# [Extract]
— Start —

Likewise, the Board did not propose increasing the appraisal threshold for residential real estate transactions in the proposed rule. The Board, however, specifically sought comment on whether the $250,000 threshold for residential transactions can and should be raised, consistent with consumer protection, safety and soundness, and the reduction of unnecessary regulatory burden. Generally, those commenters that supported the proposed threshold also supported a higher residential threshold and those commenters opposed to the threshold were also opposed to increasing the residential threshold. Most of the commenters who supported increasing the residential threshold made reference to the other banking agencies' recent proposal to increase their residential threshold to $400,000, as discussed more fully below.[24] A few credit unions recommended that the Board consider regional thresholds based on local housing markets. Those commenters against increasing the residential threshold generally reiterated the same three reasons discussed above for not raising the residential threshold.

— End —

# [Given exercise 1]
Reproduce the appraisal threshold passage in full, word for word.
The records below this point are unrelated to the appraisal threshold passage.

# [Materials provided]
— Start —

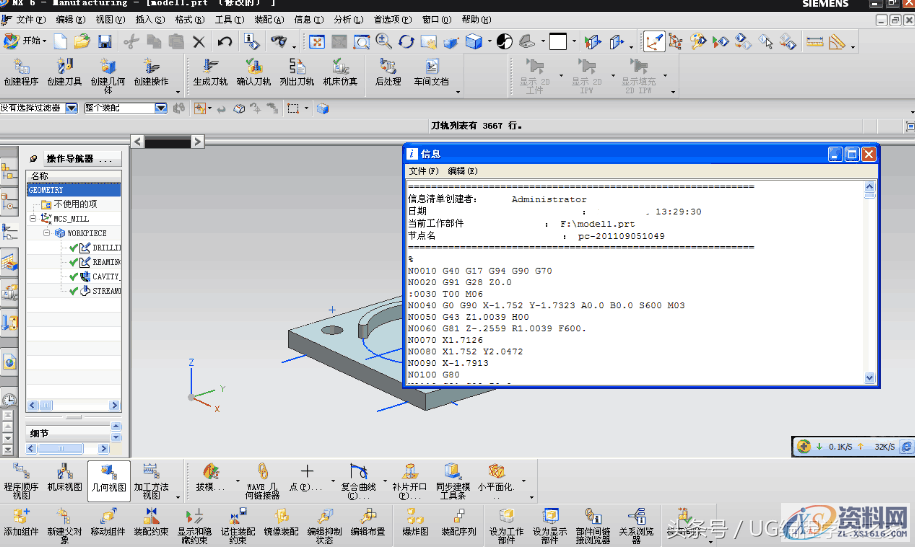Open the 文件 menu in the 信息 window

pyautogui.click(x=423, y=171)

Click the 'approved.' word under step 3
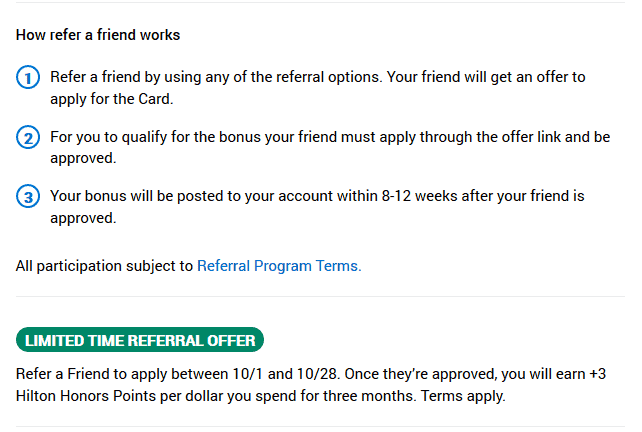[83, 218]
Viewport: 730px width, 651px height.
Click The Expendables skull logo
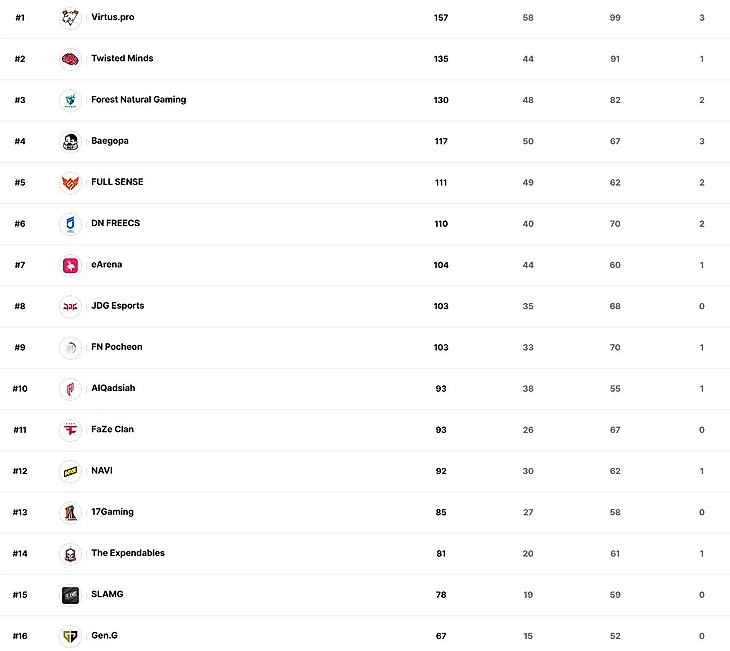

— End —
— Start —

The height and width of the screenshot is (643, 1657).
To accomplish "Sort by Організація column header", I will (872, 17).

— End —

# [Given exercise 2]
In the records, rewrite the lines from the one holding "Open the 文件 menu in the 信息 window" through the one holding "Click The Expendables skull logo", inclusive, with "skull logo" replaced by "skull emblem" and nothing else changed. Return only those lines, and omit the pictures.

# [Solution 1]
Likewise, the Board did not propose increasing the appraisal threshold for residential real estate transactions in the proposed rule. The Board, however, specifically sought comment on whether the $250,000 threshold for residential transactions can and should be raised, consistent with consumer protection, safety and soundness, and the reduction of unnecessary regulatory burden. Generally, those commenters that supported the proposed threshold also supported a higher residential threshold and those commenters opposed to the threshold were also opposed to increasing the residential threshold. Most of the commenters who supported increasing the residential threshold made reference to the other banking agencies' recent proposal to increase their residential threshold to $400,000, as discussed more fully below.[24] A few credit unions recommended that the Board consider regional thresholds based on local housing markets. Those commenters against increasing the residential threshold generally reiterated the same three reasons discussed above for not raising the residential threshold.

# [Solution 2]
Open the 文件 menu in the 信息 window

pyautogui.click(x=423, y=171)

Click the 'approved.' word under step 3
[83, 218]
Viewport: 730px width, 651px height.
Click The Expendables skull emblem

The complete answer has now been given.